メタンハイドレートの生産試験に成功し、エネルギーの大半を輸入に頼ってきた日本にとっては、実用化に大きな期待がかかっていますが、今後は大幅なコスト削減という高いハードルが待ち構えます。商業化には革新的な技術開発が不可欠です。
メタンハイドレートは海底の下に固体で存在するため、原油や天然ガスのように井戸を掘っても自ら噴き出しません。今回の試験では、地層の圧力を下げることでメタンハイドレートをガスと水に分解して取り出す「減圧法」を用いました。
1カ所の井戸から採れるガスの推定量は従来型のガス田の10%程度とみられ、商業生産には井戸の数を増やす必要があります。
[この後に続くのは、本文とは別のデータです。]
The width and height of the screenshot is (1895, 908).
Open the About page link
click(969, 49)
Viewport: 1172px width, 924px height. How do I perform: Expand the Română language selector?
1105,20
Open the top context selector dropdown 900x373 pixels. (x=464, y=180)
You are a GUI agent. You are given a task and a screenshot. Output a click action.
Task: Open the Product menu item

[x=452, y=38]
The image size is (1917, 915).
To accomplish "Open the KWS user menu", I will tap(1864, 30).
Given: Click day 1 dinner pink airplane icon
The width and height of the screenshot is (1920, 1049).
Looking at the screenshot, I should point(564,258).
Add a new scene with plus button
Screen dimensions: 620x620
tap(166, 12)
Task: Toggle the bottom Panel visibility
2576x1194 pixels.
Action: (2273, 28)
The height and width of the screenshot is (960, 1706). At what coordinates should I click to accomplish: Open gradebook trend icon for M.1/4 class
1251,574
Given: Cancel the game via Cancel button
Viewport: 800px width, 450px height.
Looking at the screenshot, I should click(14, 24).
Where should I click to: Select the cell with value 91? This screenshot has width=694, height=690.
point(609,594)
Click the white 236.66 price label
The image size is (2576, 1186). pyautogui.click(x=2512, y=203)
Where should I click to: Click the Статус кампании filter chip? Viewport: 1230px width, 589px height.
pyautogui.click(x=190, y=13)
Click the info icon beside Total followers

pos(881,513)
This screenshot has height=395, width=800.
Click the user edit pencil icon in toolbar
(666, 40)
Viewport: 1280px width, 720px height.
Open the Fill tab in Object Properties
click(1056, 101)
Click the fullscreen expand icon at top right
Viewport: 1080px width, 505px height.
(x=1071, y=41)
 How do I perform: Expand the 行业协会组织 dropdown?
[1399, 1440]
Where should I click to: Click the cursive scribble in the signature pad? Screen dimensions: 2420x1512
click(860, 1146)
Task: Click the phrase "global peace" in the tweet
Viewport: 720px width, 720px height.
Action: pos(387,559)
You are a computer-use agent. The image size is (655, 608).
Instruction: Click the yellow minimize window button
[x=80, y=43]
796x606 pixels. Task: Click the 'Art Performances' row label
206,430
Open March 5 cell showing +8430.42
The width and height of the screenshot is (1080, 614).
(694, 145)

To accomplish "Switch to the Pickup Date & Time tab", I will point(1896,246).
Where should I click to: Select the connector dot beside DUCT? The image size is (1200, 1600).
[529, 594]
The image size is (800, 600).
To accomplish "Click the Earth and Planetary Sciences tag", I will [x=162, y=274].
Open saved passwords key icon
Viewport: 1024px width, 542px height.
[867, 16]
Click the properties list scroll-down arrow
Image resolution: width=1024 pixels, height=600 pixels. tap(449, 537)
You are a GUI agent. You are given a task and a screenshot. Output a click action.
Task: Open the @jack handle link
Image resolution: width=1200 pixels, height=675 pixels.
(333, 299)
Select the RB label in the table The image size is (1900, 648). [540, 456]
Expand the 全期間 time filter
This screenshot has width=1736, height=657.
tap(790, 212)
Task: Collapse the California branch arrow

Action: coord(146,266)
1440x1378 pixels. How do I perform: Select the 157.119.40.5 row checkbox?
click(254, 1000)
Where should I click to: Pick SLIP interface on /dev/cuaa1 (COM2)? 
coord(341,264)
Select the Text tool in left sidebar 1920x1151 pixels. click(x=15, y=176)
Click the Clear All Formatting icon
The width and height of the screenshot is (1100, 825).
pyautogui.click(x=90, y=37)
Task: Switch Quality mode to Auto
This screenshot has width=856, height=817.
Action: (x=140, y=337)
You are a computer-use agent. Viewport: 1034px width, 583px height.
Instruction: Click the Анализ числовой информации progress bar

政府関係者によると、生産コストは天然ガスの取引単位である100万BTU(英国熱量単位、天然ガス25立方メートルに相当)当たり50ドル程度とみられ、シェールガスの生産が本格化した米国内の価格(3ドル程度)や、日本のLNG輸入価格(15ドル程度)と比べても相当に割高といいます。このため、既存の天然ガスと競争できる程度までコストを下げられるかが事業継続の課題となります。今後、実用化にはコスト低減の努力が欠かせず、更なる技術開発が、新たな国産資源の将来性を左右します。